The free forging of example 2 was tested for properties and compared to a conventional solution age heat treated free forging, with the results shown in table 2. It can be seen that when the forging is subjected to common solution aging treatment, the tensile strength-elongation at the edge of the forging is 1393 MPa-2.6%, the tensile strength-elongation at the center of the forging is 1285 MPa-11.1%, and the structural property difference is large; when the process is used for carrying out heat treatment on the forge piece, the tensile strength-elongation at the edge of the forge piece is 1315 MPa-8.5%, the tensile strength-elongation at the center of the forge piece is 1283 MPa-10.9%, and the uniformity of the structural properties at the edge and the center of the forge piece is obviously improved.

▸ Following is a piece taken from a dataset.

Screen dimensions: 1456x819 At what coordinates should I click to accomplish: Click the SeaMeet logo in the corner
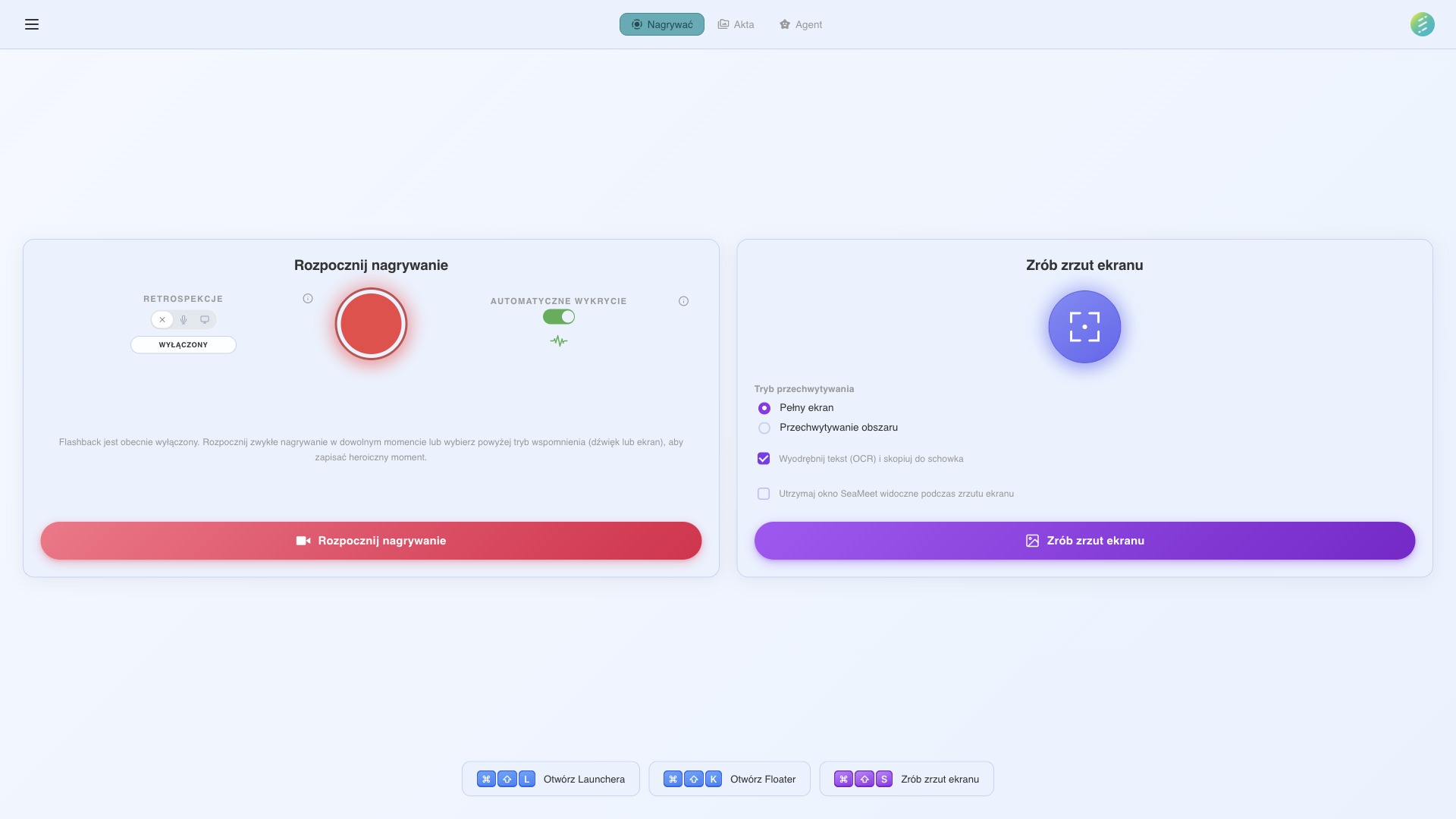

TABLE 2 Room temperature mechanical Properties of free forgings (effective thickness 200mm) of TB17 titanium alloy

Claims

1. The heat treatment process of the titanium alloy is characterized by comprising the following steps:

(1) carrying out first reheating treatment; putting the titanium alloy forging into an effective working area of a resistance furnace which reaches a set heating temperature T for heating, wherein the set heating temperature T is (T)_β-25)℃≤T≤(T_β-20)℃，T_βCalculating the holding time T which is equal to eta after the resistance furnace reaches the set heating temperature T again for the alloy phase transition point temperature₁×_max，_maxIs the maximum cross-sectional thickness of the titanium alloy forging with the unit of mm and eta₁The heating coefficient is shown, and the unit of the heat preservation time t is min, eta₁The value range of (A) is 0.75-1.2 min/mm;

(2) discharging the titanium alloy forging subjected to heat preservation in the step (1) out of the furnace and cooling, wherein the cooling mode is air cooling or air cooling to room temperature;

(3) second heat treatment; putting the titanium alloy forging into an effective working area of a resistance furnace which reaches a set heating temperature T for heating, wherein the set heating temperature T is more than or equal to 680 ℃ and less than or equal to 700 ℃, calculating the heat preservation time after the resistance furnace reaches the set heating temperature T again, and the heat preservation time T is (eta)₂×_max)/2，_maxIs the maximum cross-sectional thickness of the titanium alloy forging with the unit of mm and eta₂Is the coefficient of heating, eta₂The value range of (a) is 0.3-1.2 min/mm, and the unit of the heat preservation time t is min;

(4) discharging the titanium alloy forge piece subjected to heat preservation in the step (3) and cooling to room temperature;

(5) a third heat treatment; putting the titanium alloy forging into an effective working area of a resistance furnace which reaches a set heating temperature T for heating, wherein the heating temperature T is more than or equal to 480 ℃ and less than or equal to 500 ℃, and calculating the heat preservation time after the resistance furnace reaches the set heating temperature T again, wherein the heat preservation time is more than or equal to 240min and less than or equal to 480 min;

(6) discharging the titanium alloy forge piece subjected to the heat preservation in the step (5) and cooling to room temperature;

the heat treatment process is suitable for the heat treatment of near-beta type, metastable beta type and fully-stable beta type titanium alloys.

2. The heat treatment process for titanium alloy according to claim 1, wherein: the heating furnace is a resistance furnace.

3. The heat treatment process for titanium alloy according to claim 2, wherein: the temperature difference of the effective working area of the furnace temperature is controlled within +/-5 ℃.